• [Task brief] Within the material below, filter for lines that hold the word "preview".

• [Supplied records]

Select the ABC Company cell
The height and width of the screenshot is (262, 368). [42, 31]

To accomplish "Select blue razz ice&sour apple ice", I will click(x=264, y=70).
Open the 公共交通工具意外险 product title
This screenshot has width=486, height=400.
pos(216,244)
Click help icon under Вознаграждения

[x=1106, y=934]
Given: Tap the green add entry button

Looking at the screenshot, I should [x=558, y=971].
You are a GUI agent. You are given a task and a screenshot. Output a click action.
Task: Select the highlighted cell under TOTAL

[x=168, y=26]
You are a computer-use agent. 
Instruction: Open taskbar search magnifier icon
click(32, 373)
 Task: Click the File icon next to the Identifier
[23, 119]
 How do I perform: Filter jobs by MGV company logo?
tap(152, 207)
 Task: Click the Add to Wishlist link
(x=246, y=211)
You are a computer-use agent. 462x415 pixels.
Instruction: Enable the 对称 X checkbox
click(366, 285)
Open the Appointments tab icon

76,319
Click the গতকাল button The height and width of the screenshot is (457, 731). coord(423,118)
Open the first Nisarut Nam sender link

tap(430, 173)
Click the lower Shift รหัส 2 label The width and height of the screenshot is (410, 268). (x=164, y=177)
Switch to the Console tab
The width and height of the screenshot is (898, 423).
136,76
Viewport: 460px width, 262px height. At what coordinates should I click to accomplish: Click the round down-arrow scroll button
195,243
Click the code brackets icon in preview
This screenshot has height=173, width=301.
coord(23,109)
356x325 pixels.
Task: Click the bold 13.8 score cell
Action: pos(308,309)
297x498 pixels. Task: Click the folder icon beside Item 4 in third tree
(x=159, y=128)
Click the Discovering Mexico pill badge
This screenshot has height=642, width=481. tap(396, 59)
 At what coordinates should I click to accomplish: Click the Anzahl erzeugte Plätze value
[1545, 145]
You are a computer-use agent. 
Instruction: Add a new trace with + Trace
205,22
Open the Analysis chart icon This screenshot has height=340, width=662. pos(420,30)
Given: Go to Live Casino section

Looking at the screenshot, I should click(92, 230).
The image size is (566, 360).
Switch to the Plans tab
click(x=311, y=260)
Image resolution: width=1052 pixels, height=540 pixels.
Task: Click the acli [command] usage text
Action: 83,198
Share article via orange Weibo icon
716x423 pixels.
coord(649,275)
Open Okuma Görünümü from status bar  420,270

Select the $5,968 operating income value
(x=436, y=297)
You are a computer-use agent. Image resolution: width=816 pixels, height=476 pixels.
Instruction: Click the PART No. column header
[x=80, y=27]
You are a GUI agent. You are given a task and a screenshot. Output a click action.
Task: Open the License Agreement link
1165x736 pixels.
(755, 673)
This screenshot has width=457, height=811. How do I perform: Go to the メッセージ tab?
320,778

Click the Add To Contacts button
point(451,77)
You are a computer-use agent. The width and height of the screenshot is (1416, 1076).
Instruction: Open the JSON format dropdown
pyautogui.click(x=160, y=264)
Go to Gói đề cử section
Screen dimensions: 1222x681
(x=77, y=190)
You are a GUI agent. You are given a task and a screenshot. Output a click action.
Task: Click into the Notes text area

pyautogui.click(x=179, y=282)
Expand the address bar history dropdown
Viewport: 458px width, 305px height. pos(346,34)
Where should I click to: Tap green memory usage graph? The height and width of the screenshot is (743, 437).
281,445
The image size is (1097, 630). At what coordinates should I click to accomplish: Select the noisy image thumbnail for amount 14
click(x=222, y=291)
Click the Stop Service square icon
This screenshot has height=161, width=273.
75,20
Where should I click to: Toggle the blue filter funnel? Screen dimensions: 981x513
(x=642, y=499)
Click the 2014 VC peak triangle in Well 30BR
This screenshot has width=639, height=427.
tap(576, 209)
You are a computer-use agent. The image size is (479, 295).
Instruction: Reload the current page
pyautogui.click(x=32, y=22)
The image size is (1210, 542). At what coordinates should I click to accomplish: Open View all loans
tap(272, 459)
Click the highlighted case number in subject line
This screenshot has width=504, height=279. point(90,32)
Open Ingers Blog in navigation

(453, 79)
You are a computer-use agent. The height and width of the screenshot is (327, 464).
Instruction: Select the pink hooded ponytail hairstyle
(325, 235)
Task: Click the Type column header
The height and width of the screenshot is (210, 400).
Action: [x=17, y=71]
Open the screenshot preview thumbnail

• [Solution]
Click the code brackets icon in preview
Open the screenshot preview thumbnail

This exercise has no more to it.